(Data on locating visible targets)
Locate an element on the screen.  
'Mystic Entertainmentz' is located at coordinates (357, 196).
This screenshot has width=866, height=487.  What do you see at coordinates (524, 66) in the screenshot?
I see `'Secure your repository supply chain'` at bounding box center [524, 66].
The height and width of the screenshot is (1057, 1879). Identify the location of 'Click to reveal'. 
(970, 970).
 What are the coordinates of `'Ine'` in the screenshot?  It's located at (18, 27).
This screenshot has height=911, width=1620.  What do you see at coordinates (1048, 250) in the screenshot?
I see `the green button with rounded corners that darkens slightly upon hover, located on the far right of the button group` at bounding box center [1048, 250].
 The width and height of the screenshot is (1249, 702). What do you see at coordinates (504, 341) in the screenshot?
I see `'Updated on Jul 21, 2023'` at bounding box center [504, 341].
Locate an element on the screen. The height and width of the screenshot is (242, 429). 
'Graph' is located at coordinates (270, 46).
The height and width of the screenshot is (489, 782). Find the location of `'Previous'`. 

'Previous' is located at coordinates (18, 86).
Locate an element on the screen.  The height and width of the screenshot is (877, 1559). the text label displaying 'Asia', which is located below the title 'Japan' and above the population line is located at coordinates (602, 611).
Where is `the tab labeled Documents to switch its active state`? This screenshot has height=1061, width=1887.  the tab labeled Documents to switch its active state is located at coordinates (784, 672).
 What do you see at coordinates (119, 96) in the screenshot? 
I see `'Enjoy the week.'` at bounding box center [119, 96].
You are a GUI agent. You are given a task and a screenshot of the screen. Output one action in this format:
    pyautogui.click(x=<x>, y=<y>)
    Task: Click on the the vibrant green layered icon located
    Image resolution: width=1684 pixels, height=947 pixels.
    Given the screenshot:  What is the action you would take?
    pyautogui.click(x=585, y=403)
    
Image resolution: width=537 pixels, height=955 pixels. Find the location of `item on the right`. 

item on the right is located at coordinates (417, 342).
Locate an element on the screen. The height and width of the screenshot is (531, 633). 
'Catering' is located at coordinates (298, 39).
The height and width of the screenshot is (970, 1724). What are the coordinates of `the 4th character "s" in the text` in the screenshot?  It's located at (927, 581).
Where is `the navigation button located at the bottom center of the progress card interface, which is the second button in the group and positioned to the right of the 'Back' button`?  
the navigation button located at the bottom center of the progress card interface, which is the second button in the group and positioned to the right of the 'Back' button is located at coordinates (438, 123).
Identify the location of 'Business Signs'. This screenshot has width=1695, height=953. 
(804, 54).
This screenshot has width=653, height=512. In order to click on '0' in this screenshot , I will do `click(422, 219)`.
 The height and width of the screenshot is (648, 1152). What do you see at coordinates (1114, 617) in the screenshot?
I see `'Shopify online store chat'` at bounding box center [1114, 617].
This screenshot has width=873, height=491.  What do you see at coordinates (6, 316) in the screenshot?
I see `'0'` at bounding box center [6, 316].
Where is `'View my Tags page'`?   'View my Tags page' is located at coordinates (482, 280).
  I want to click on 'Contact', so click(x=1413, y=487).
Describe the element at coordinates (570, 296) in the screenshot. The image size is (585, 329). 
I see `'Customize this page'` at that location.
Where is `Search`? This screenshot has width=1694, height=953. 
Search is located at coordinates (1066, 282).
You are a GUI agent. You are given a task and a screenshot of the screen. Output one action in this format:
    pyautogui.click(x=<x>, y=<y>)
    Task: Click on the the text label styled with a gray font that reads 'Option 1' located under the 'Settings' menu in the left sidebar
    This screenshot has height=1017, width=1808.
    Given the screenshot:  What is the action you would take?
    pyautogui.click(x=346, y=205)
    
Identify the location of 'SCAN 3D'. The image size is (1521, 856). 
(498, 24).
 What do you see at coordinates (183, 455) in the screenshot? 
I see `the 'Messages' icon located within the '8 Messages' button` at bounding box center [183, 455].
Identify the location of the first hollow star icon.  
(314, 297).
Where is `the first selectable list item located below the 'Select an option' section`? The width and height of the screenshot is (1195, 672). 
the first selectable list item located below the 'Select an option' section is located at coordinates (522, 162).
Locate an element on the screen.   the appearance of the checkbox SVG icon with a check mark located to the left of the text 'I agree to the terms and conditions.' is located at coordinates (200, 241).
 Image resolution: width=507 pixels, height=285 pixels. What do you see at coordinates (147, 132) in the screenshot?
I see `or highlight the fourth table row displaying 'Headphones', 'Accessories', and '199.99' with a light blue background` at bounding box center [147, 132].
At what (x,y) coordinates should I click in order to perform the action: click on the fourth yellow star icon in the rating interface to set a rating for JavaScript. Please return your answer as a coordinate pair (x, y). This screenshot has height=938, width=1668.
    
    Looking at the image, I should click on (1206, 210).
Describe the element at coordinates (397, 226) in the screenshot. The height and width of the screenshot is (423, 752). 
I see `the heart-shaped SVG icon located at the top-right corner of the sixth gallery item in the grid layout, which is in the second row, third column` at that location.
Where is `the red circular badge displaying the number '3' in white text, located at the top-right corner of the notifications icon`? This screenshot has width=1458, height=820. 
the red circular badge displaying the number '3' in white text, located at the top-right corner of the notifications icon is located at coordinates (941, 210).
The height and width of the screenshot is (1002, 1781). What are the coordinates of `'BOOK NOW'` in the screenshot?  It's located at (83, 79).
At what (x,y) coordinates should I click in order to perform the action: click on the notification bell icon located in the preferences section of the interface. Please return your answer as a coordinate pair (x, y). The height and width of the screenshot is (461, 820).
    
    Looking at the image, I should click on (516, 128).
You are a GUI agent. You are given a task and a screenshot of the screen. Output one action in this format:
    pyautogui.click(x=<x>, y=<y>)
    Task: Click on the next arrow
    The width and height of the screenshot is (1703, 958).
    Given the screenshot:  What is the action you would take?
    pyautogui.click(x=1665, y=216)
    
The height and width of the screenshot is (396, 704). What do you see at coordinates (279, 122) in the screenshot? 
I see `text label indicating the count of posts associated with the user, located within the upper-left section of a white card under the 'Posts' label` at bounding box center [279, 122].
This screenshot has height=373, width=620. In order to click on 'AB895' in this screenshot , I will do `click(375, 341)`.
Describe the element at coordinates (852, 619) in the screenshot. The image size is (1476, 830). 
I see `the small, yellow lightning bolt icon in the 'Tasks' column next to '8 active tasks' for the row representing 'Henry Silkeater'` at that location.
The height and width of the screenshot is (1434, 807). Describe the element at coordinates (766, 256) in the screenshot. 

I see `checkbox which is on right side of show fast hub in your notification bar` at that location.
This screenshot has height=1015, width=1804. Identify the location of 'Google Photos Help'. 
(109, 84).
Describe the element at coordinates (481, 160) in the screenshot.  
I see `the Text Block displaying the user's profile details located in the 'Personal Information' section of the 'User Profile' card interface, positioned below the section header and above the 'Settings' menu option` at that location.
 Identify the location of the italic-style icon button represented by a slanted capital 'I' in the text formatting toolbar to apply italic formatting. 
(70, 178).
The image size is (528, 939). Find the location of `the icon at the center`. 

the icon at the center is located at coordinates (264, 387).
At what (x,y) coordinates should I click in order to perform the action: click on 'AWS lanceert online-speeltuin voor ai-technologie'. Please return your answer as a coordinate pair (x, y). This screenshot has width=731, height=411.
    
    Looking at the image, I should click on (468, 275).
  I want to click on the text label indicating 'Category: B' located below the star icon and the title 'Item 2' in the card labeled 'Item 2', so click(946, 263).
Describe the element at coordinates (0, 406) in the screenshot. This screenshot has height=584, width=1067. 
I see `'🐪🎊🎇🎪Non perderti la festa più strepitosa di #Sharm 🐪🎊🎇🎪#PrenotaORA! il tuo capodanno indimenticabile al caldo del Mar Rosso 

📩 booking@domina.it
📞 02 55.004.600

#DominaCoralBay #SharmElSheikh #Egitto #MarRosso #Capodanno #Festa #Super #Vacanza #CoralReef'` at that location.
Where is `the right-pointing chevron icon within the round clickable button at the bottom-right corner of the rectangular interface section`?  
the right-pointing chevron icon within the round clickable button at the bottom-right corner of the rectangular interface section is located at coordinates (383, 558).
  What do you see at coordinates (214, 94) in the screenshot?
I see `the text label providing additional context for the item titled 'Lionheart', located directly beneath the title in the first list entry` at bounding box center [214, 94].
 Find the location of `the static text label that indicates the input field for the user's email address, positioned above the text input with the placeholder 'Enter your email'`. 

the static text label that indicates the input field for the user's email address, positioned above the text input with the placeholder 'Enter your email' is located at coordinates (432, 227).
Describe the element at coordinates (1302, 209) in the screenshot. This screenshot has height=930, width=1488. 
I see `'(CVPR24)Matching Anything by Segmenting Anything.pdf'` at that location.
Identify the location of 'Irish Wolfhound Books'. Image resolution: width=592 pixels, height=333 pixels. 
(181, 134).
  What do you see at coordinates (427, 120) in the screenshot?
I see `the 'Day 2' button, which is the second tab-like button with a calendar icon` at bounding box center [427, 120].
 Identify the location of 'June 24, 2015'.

*Set problem:*
Repeat the items verbatim, from the line containing "has width=1694, height=953." through the line containing "pyautogui.click(x=346, y=205)", both lines included.

*Exercise response:*
Where is `Search`? This screenshot has width=1694, height=953. 
Search is located at coordinates (1066, 282).
You are a GUI agent. You are given a task and a screenshot of the screen. Output one action in this format:
    pyautogui.click(x=<x>, y=<y>)
    Task: Click on the the text label styled with a gray font that reads 'Option 1' located under the 'Settings' menu in the left sidebar
    This screenshot has height=1017, width=1808.
    Given the screenshot:  What is the action you would take?
    pyautogui.click(x=346, y=205)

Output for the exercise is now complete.